In the second half of the book, however, multiple transformations of the
themes of solitude and togetherness, trust and fraud, autonomy and
conviviality, and misanthropy and philanthropy are developed in a
dazzling series of dialogues which lead to no certain conclusion.
(Hawthorne on Melville: "He can neither believe, nor be comfortable in
his unbelief". In this book you are often reminded of how powerful
Christian belief was in XIXc America -- often highly unorthodox belief.)
On the one hand, the “philanthropists” seem mostly to be either conmen
or suckers. On the other, while the misanthropes initially seem either
more perceptive or more honest than the philanthropists, they often cave
in to the pious con man's entreaties in the end. Seemingly this is from
sheer loneliness – trust and charity make you easier to cheat, but also
(like wine) make life bearable. In Plato the Social Lie is a necessary
evil but ultimately a good thing, whereas to Melville it is much more
Chapters 37-40 take a dig at Emersonian self-reliance. Melville was
often dependent on financial help from others, and the Emerson’s
uncharitable principles must have seemed unduly harsh to him. In
chapter 39 Charlie, the Emersonian, refuses on high moral principles
either to lend or to give money to his needy friend Frank -- for
friendship is something too high and pure to be smirched either by a
business transaction or charitable giving. Melville mentions Rabelais in
one place, and many of the Emersonian anti-philanthropic speeches in the
book are mirror images of the sponger Panurge's praise of debt, debtors,
and bankrupts in Book III of Gargantua and Pantagruel (a view which is,
I suspect, closer to Melville's):
"Imagine the idea and form of some world..... in which there is not one
debtor or creditor: a world without debts.... There, among the stars,
there would be no regular course whatsoever. All will be in
disarray....Among the elements there will be no sympathizing,
alternation, or transmutation whatever, for the one will not repute
himself obliged to the other; he hadn't lent him anything....This
nothing-lending world would be nothing but bitchery, a more unearthly
wrangle than the election of the University Rector of Paris..... On the
contrary, imagine a different world in which everyone lends, everyone
owes, all are debtors, all are lenders. O what harmony there would be
among the regular movements of the heavens. I think I hear it as well as
Plato ever did. What sympathy among the elements..... Among humans
peace, love, fondness, fidelity, repose, banquets, feasts, joy,
blitheness, gold, silver, small change, chains, rings, merchandise will
trot about from hand to hand. No lawsuit, no war, no dispute; no one
will be a userer, no one a sneak, no one stingy, no one a refuser."
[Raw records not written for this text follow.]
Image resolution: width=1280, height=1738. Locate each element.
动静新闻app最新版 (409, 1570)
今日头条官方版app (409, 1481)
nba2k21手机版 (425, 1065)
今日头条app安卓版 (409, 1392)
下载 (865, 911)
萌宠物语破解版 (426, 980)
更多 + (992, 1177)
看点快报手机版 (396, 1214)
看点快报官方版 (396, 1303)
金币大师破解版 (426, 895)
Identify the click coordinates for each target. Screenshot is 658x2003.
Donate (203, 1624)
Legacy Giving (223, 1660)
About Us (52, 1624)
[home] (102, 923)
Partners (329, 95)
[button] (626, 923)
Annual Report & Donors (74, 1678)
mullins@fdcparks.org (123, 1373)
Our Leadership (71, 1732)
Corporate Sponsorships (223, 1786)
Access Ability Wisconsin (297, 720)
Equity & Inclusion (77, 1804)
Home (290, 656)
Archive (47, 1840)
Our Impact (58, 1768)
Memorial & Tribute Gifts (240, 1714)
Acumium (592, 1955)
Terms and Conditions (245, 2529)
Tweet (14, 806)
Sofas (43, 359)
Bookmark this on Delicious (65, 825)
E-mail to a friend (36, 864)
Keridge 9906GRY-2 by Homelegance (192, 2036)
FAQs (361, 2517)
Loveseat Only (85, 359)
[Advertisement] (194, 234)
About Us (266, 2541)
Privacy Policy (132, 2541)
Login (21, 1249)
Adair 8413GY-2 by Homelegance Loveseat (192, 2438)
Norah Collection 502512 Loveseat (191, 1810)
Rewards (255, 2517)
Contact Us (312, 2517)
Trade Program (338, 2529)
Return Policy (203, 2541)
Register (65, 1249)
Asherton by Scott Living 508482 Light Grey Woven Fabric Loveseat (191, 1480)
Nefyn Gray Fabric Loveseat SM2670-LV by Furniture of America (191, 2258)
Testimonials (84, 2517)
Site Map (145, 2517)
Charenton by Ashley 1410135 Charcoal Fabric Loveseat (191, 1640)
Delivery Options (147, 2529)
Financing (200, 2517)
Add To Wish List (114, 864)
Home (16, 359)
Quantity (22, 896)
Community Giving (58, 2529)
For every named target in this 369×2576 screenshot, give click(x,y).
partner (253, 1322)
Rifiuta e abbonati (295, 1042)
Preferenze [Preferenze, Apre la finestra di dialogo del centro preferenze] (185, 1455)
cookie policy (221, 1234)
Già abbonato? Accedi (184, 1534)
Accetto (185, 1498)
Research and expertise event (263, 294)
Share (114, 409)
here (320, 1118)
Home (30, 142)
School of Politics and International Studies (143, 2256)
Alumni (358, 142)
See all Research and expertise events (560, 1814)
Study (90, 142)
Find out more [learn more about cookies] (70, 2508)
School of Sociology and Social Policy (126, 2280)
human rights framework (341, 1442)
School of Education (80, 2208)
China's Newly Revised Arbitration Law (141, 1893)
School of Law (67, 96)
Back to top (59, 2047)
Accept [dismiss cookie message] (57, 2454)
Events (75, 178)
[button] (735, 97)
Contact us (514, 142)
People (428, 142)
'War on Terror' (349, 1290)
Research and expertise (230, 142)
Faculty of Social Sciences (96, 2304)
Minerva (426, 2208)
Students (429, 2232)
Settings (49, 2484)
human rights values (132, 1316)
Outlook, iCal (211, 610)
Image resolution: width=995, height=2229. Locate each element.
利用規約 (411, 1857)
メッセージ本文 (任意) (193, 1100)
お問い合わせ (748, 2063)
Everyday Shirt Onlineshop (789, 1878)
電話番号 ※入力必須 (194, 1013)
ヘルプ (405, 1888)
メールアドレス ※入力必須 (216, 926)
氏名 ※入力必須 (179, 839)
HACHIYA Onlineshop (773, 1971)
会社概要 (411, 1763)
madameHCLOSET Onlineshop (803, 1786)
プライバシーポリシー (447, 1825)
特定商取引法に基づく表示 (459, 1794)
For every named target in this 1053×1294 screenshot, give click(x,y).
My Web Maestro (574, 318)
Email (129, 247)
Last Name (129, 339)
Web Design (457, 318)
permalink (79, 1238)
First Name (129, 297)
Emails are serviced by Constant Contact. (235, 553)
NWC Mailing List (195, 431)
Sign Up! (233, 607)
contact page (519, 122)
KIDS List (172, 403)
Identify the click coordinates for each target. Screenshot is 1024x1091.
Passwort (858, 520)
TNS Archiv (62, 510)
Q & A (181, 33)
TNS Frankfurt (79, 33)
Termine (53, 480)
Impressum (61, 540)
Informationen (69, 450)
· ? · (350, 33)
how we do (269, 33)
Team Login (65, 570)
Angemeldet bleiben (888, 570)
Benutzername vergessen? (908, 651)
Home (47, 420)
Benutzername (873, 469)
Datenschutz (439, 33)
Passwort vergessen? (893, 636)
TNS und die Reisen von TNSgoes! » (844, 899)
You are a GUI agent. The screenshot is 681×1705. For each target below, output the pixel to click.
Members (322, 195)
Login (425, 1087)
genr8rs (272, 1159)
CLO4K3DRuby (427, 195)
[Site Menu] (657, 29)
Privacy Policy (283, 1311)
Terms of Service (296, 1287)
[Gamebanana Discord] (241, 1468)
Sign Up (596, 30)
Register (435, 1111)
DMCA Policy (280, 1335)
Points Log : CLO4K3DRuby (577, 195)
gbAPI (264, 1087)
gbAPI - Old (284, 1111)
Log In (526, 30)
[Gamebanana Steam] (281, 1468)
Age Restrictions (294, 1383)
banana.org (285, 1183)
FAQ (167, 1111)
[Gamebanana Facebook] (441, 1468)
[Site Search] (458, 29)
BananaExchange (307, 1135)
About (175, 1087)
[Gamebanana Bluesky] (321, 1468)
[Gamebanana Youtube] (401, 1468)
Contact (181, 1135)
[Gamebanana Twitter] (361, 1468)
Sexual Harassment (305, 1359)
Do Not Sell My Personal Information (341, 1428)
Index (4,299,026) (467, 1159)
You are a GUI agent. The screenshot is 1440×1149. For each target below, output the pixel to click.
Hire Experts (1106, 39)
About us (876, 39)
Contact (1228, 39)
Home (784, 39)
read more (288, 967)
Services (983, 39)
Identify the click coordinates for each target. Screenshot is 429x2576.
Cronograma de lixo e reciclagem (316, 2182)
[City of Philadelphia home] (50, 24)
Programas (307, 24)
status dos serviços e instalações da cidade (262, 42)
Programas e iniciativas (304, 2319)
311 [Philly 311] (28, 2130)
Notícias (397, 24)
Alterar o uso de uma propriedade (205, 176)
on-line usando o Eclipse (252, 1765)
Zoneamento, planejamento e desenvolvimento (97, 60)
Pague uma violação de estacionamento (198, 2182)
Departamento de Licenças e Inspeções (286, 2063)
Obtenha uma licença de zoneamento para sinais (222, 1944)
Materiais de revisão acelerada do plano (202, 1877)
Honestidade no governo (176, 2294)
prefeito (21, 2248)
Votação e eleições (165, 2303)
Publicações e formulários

(Rabelais, tr. Frame, pp. 269-271).
Melville gives his blessed gift for the sardonic free rein throughout.
He also agrees with me (and with Wittgenstein) on the following
important point: "Even in the least virtuous product of the human mind,
if there can be found but nine good jokes, some philosophers are clement
enough to affirm that these nine good jokes should redeem all the wicked
thoughts, though plenty as the population of Sodom."
In the beginning, Melville describes optimistic American cheesiness as
well as anyone could wish. As the book progresses, it raises larger and
larger issues, without ever resolving them, thus becoming a classic.